Please repeat the data exactly. Any picture in it stays out.

#### Records provided ####

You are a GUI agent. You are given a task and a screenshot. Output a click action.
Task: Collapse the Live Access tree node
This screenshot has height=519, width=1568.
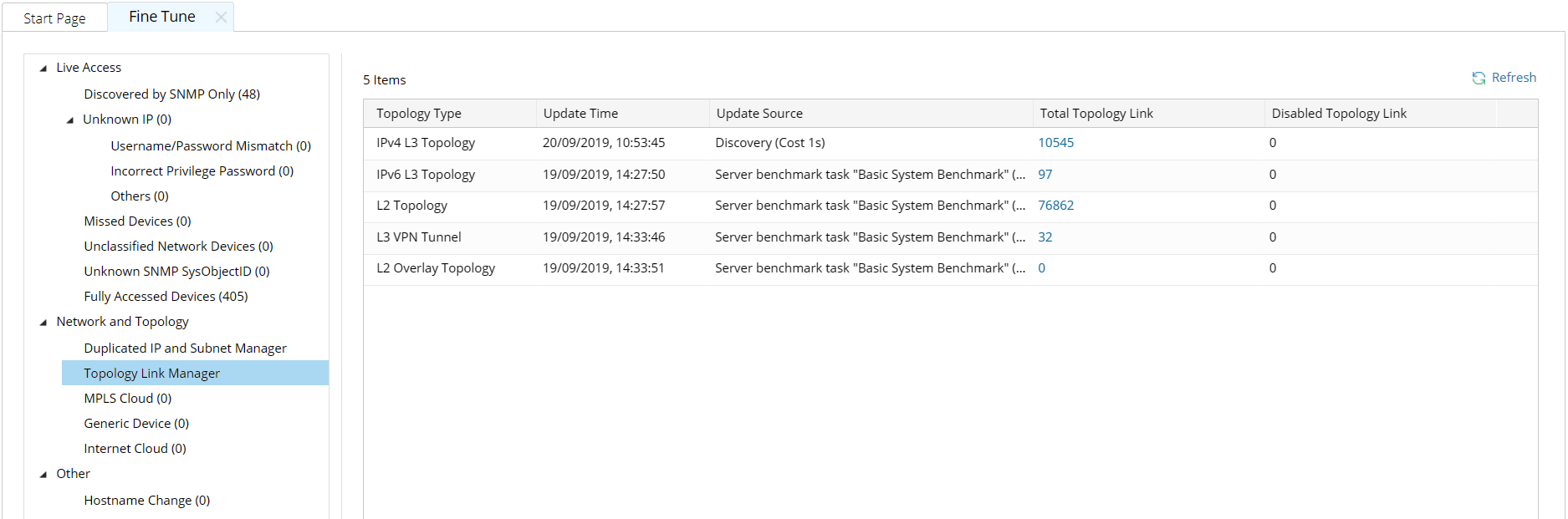pos(43,69)
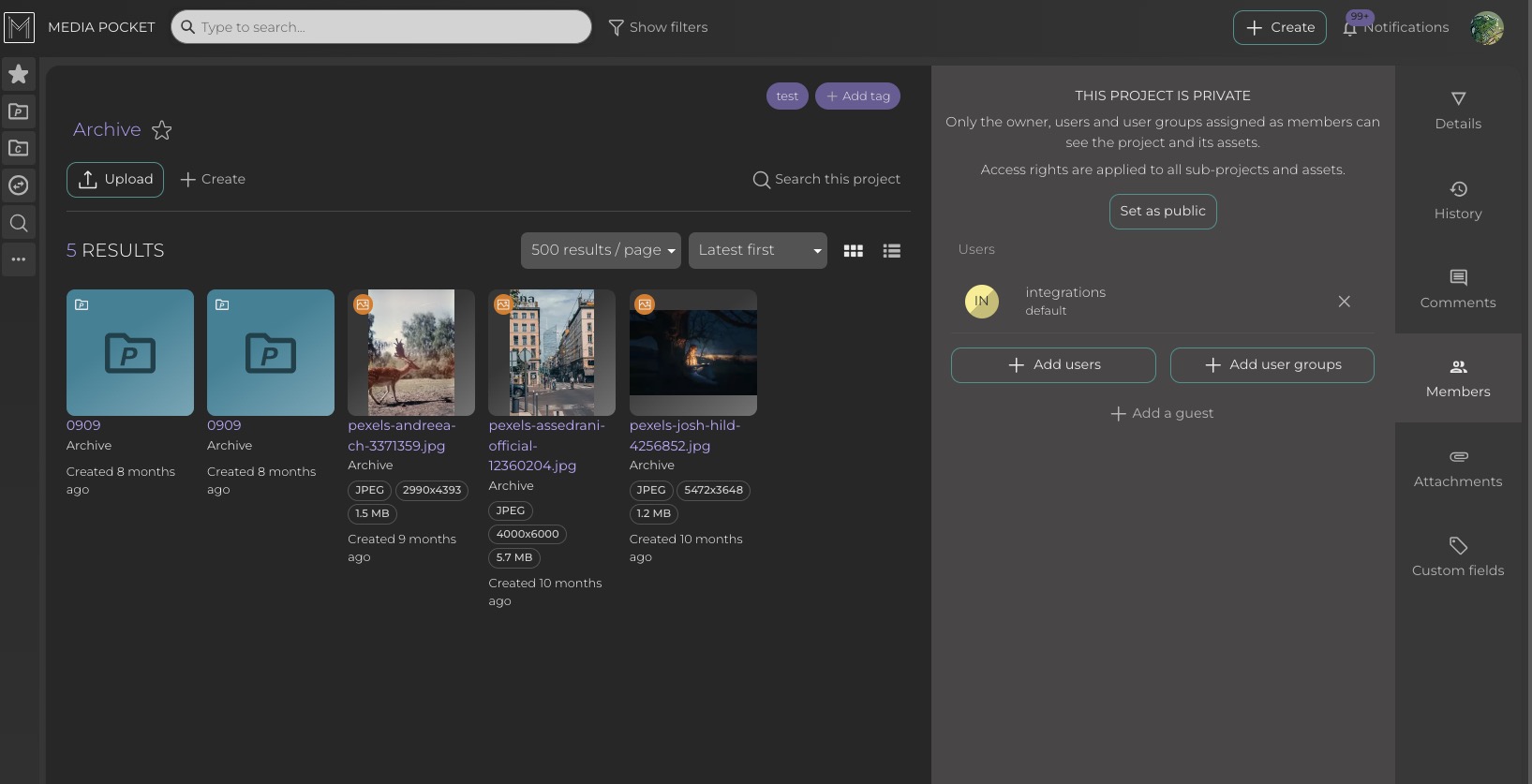Expand the Latest first sort dropdown
The image size is (1532, 784).
pos(757,250)
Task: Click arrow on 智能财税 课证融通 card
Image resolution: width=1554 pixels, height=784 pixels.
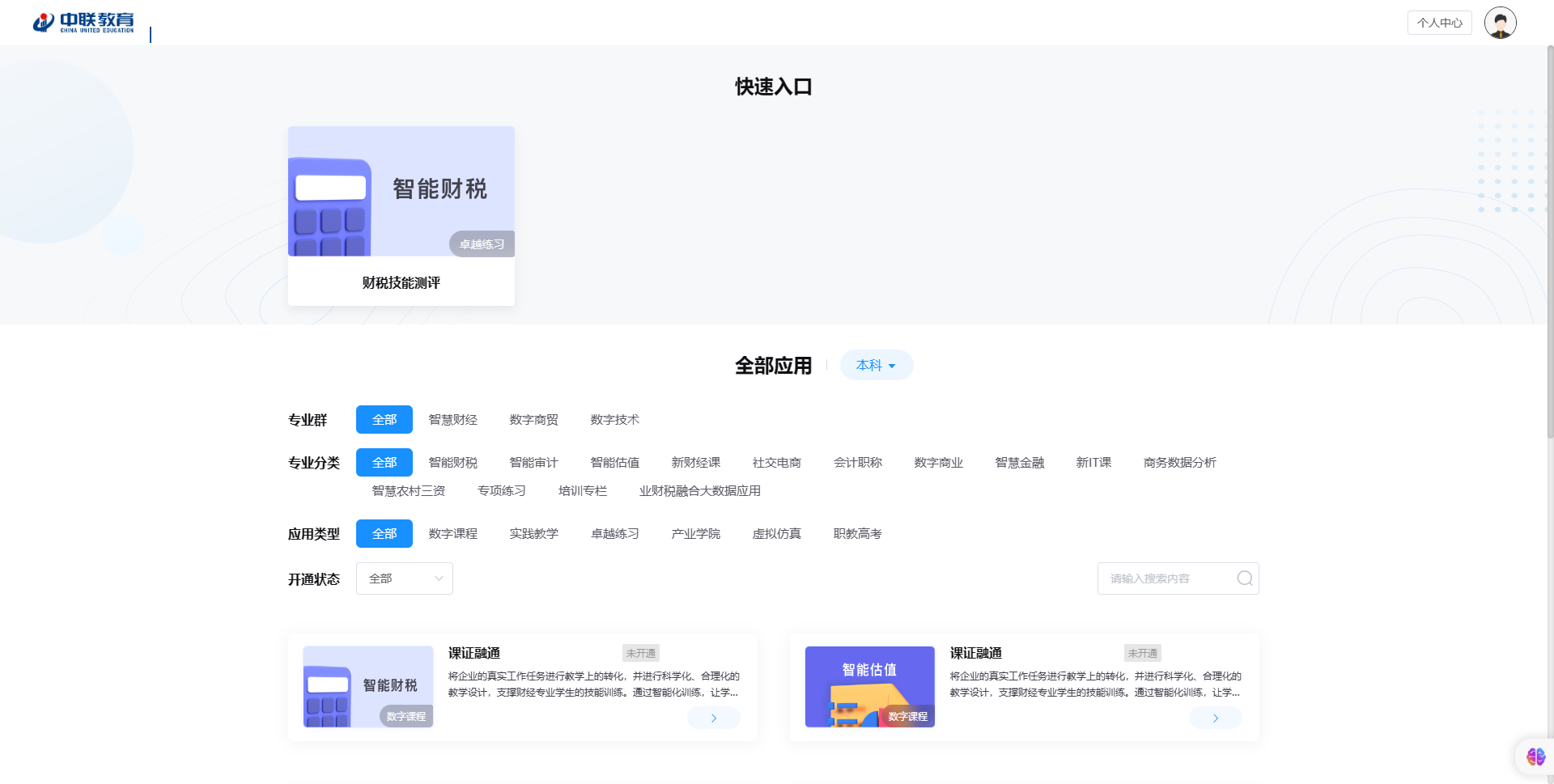Action: (713, 718)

####

[Solution to the exercise]
You are a GUI agent. You are given a task and a screenshot. Output a click action.
Task: Collapse the Live Access tree node
This screenshot has height=519, width=1568.
pos(43,69)
Expand the Latest first sort dropdown
The image size is (1532, 784).
pos(757,250)
Task: Click arrow on 智能财税 课证融通 card
Image resolution: width=1554 pixels, height=784 pixels.
Action: (713, 718)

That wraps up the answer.